Do you enjoy eating delicious fish? then we have good news for you. Apparently eating oily fish can retain your eyesight when you grow old. Just can’t believe it right? But that’s exactly what a recent study reveals. According to researchers in Europe, eating oily fish at least once a week is a good way to protect your eyesight in old age.
The team found evidence that age-related muscular degeneration (AMD), a major cause of blindness and poor vision in many people can be reduced by eating oily fish once a week. Researchers found that two types of AMD exist, wet and dry. Of the duo, the main cause of vision loss is wet AMD. The research suggests that fish fat could play an important role in preventing blindness due to wet AMD.
Lead researcher Astrid Fletcher of London School of Hygiene & Tropical Medicine commented, “This is the first study in Europeans to show a beneficial association on wet AMD from the consumption of oily fish and is consistent with results from studies in the USA and Australia. Two 3oz servings a week of oily fish, such as salmon, tuna or mackerel, provide about 500 mg of docosahexaenoicacid (DHA) and eicosapentaenoic acid (EPA) per day.”
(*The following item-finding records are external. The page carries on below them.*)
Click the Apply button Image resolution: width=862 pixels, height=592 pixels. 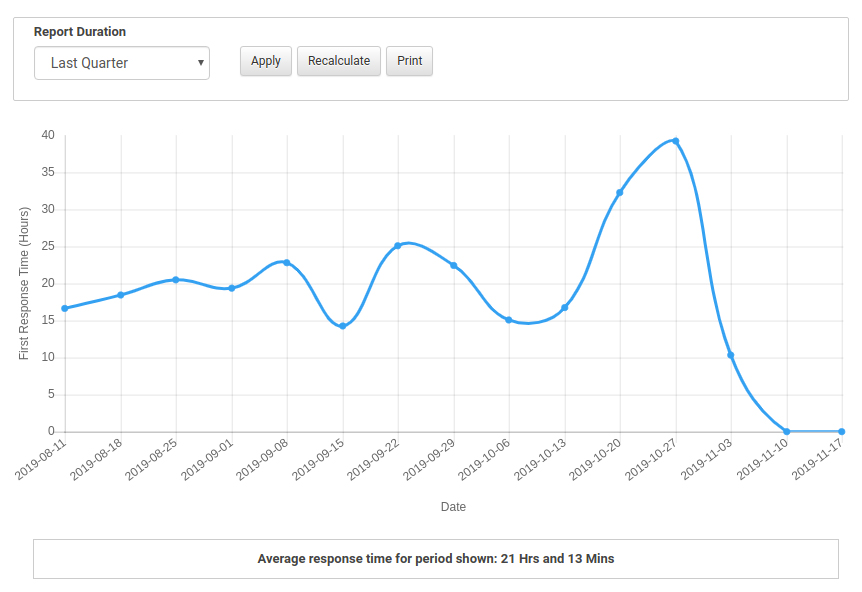click(x=266, y=61)
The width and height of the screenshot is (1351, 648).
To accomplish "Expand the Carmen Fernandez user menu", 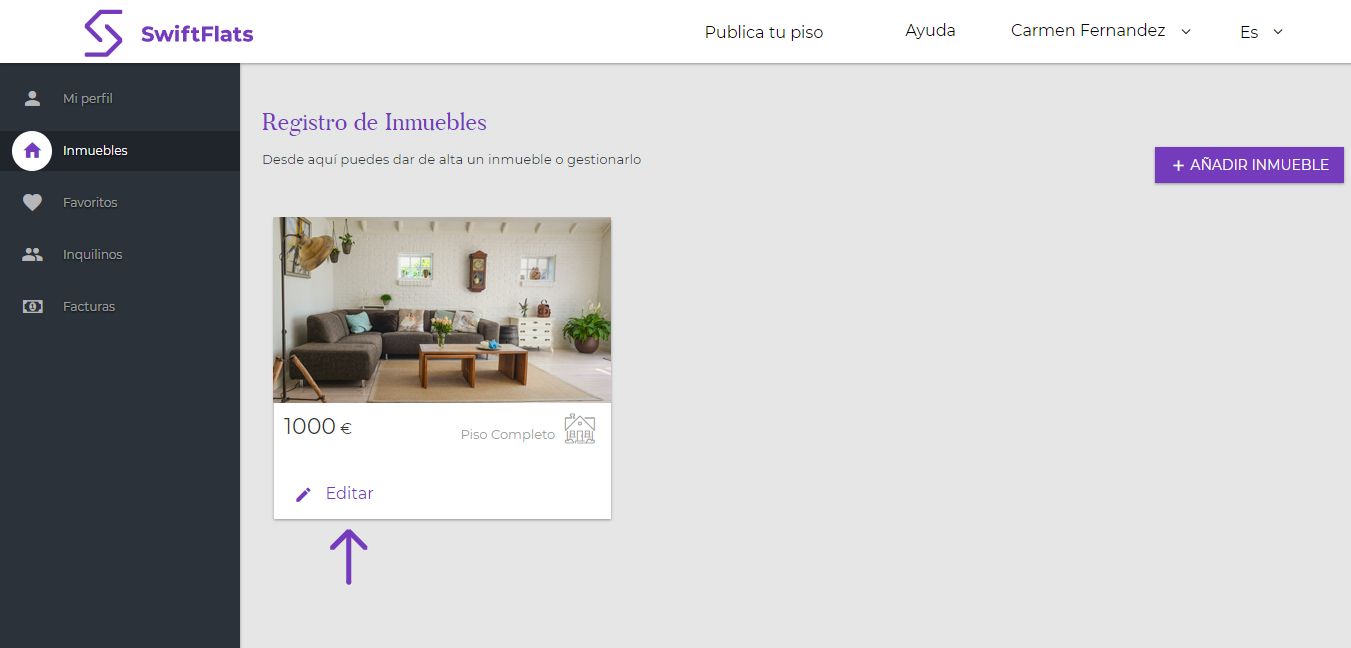I will coord(1101,31).
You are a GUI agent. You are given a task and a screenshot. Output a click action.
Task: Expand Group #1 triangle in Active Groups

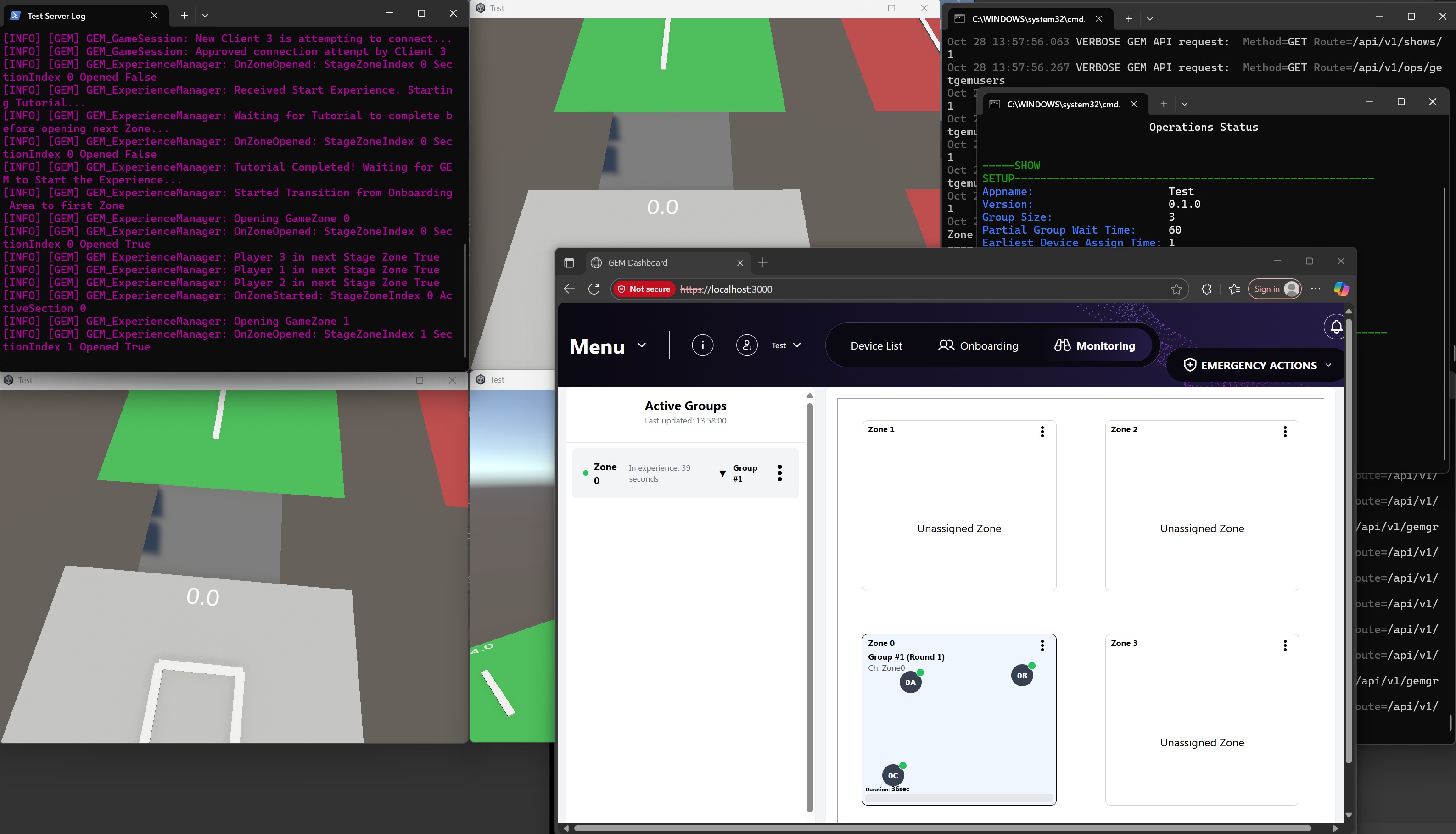tap(722, 473)
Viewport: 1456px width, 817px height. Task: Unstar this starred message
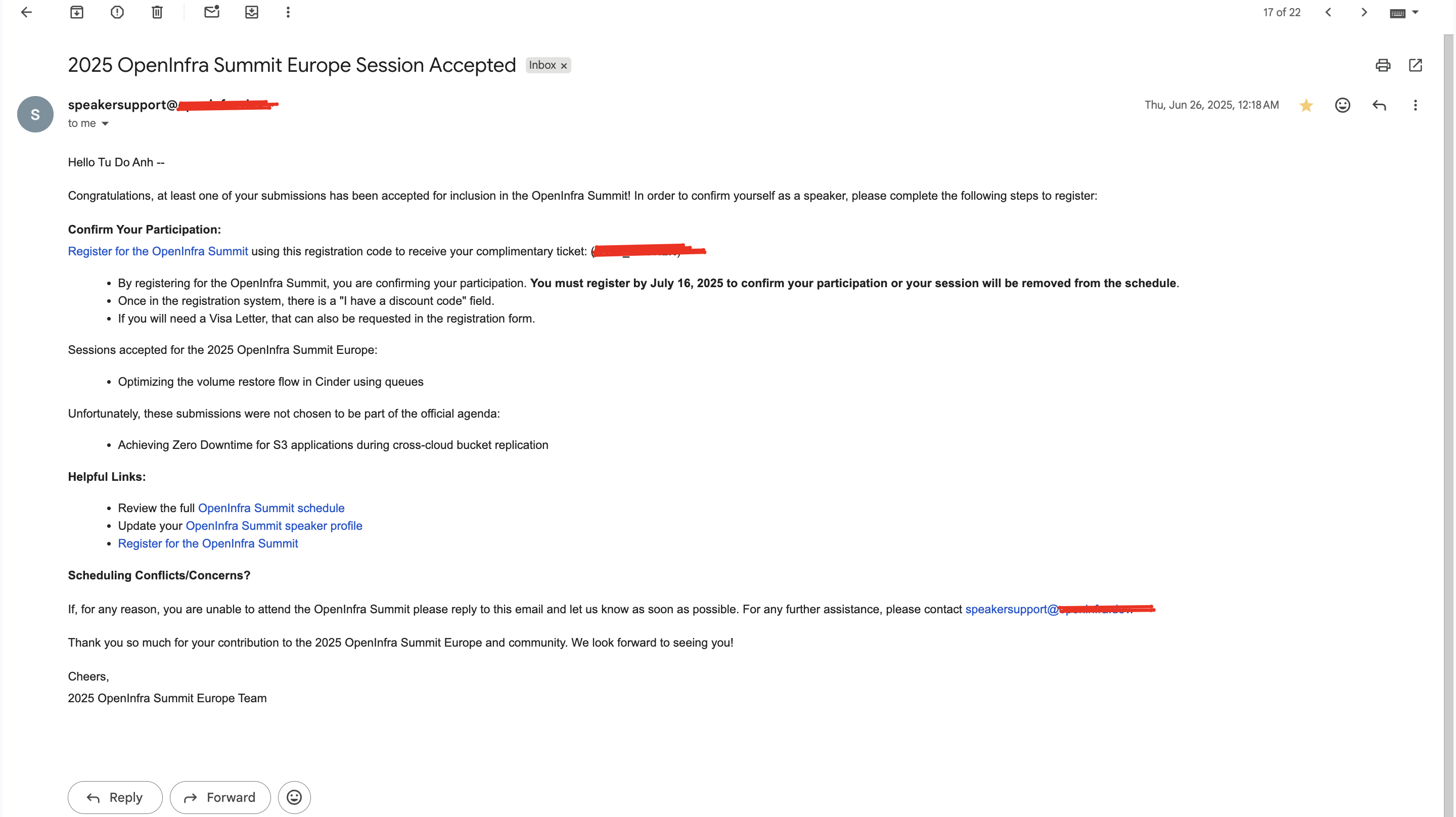1306,105
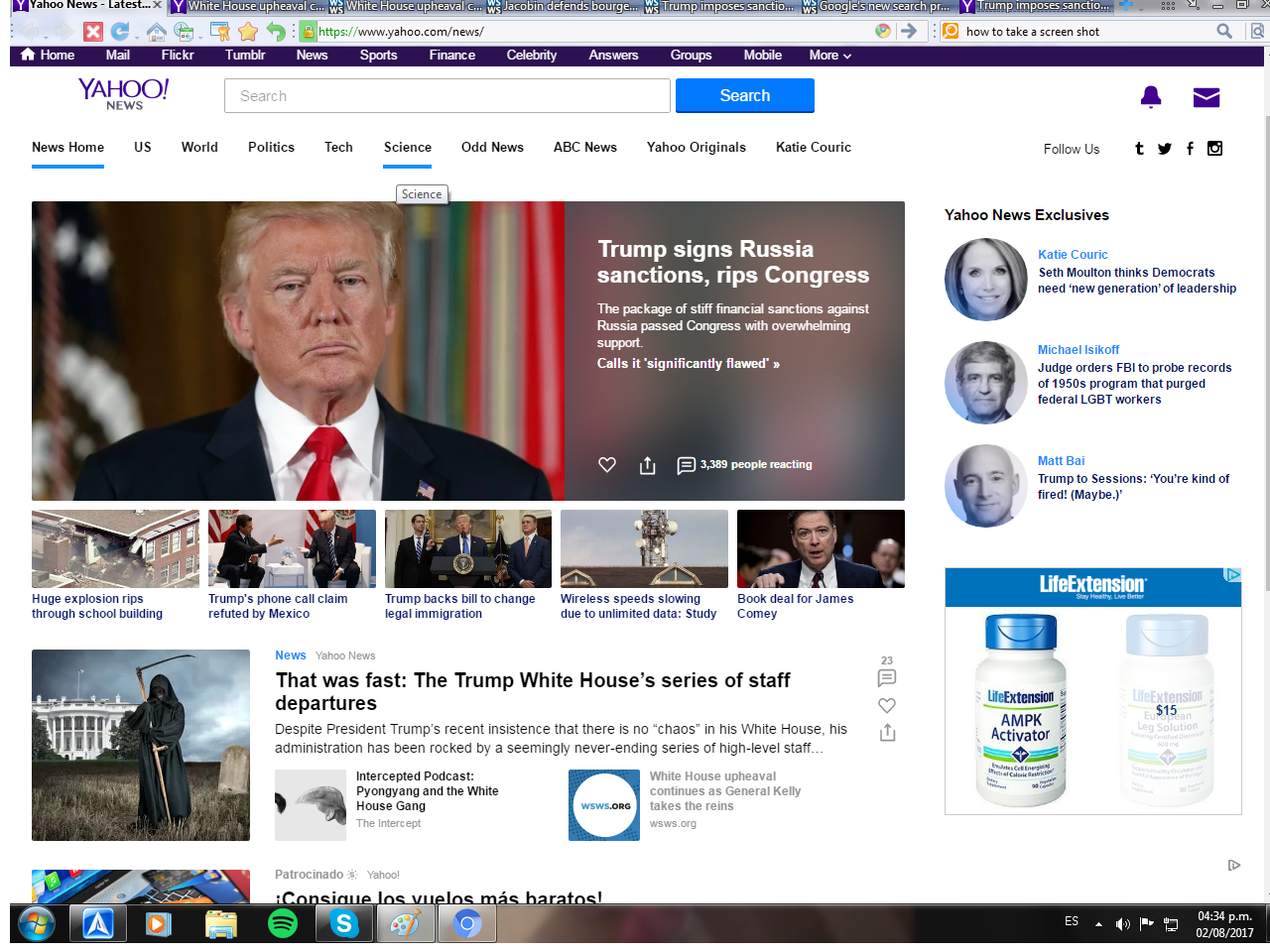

The research was conducted across seven European countries and coordinated by the London School of Hygiene & Tropical Medicine. The investigation sought to find an association between fish intake and omega 3 fatty acids with wet AMD. An analysis of the dietary habits of participants was obtained. It included information on consumption of fish with the amount and type. A relationship between dietary data with food composition tables revealed information on main omega 3 fatty acids namely docosahexaenoicacid (DHA) and eicosapentaenoic acid (EPA).
The results revealed that in people with a habitual consumption of oily fish at least once a week, there were 50 % less chances of suffering from wet AMD. A strong inverse association between levels of DHA and EPA and wet AMD was obtained. Those who had 25% of DHA and EPA levels (300 mg per day and above) were 70 % less prone to have wet AMD. Also, consumption of non oily white fish had no benefits whatsoever.
However, researchers mentioned that the study does not recommend omega 3 supplements. This is because there was no investigation on whether supplements would have the same benefit as dietary sources.
With additional support from the Macular Disease Society UK and the Thomas Pocklington Trust, the EUREYE study was funded by the European Commission.